South Africa celebrates Human Rights Day tomorrow. The public holiday honours the 69 people who died during the Sharpeville Massacre on 21 March 1960 when apartheid police opened fire on peaceful marchers protesting against the identity document, known as the dompas (dumb passbook), that black people were forced to carry. The events of the day reverberated around the world, exposing the brutality of the apartheid regime. The Sharpeville massacre was to become one of the key milestones in the struggle to end apartheid.
To mark the day we’re publishing a selection of some of the best read articles on human rights.
The first is a look at Robert Mangaliso Sobukwe, who, as leader of the Pan-Africanist Congress of Azania, led the march. He was jailed for organising the protests. A new book, Lie on your wounds, features 300 prison letters Sobukwe wrote from prison. Edited by Derek Hook, it honours the memory of an inspirational leader whose contribution to the liberation of South Africa has often been neglected.
Looking at how the country has fared over the past 25 years in delivering basic social and economic rights, Laetitia Rispel writes that access to healthcare is marred by huge disparities between urban and rural areas; between public and private health sectors and between primary health care and hospital care.

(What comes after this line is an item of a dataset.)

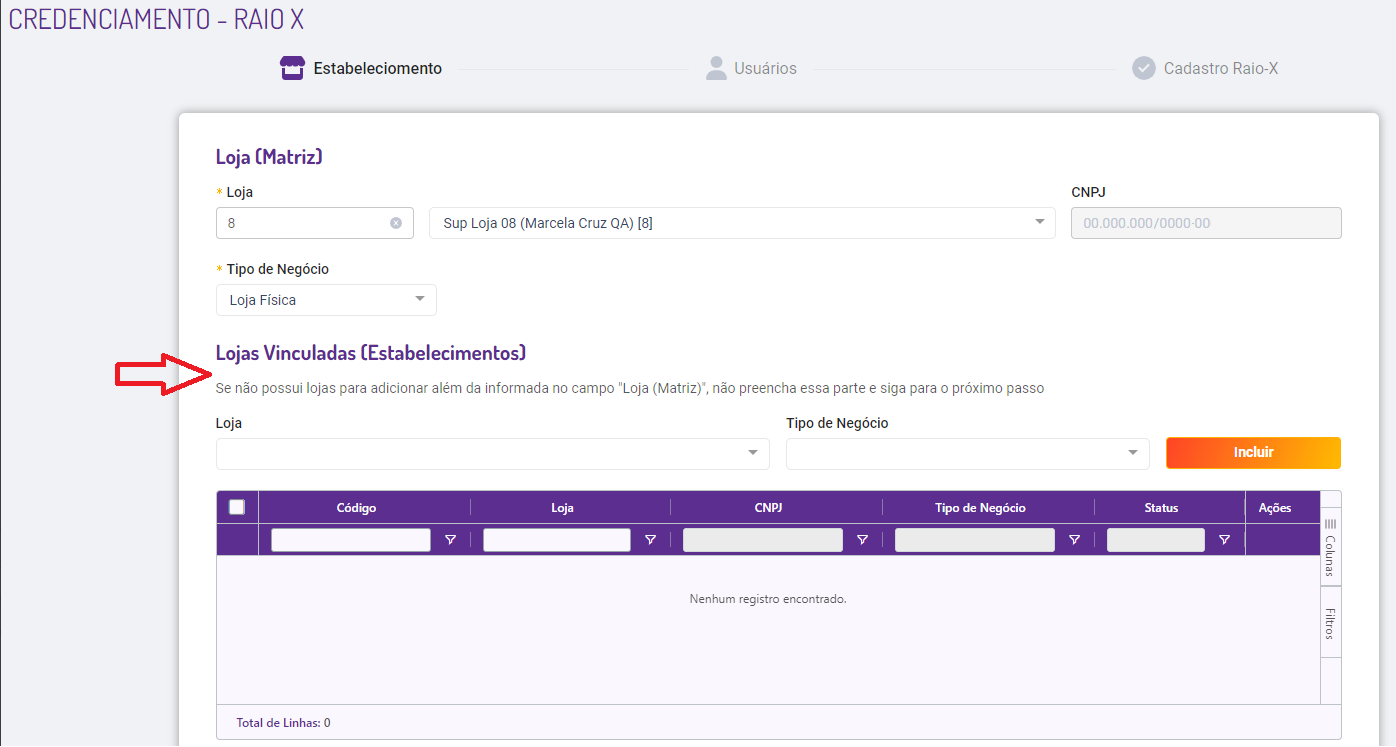Click the Código filter text field
This screenshot has width=1396, height=747.
tap(350, 540)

She argues that the country’s universal health care plan falls short of fixing the ailing system. For his part, Magnus Killander looks at how children are being denied the right to both a proper education and decent healthcare.
On the economic front, Danny Bradlow takes a hard look at steps being taken by President Cyril Ramaphosa to fix the country’s ailing economy, asking if they will benefit poor people, or simply deepen inequality in the country while Sonwabile Mnwana examines what the victory of a community in a bitter mining dispute means.
Expanding the human rights lens beyond South Africa, James Hamill laments the country’s poor record of defending human rights globally, particularly in Africa, and ponders what role it should play during its third term as a non-permanent member of the UN Security Council. For his part Henning Melber takes a broad look at how the defense of human rights has progressed over the past 70 years.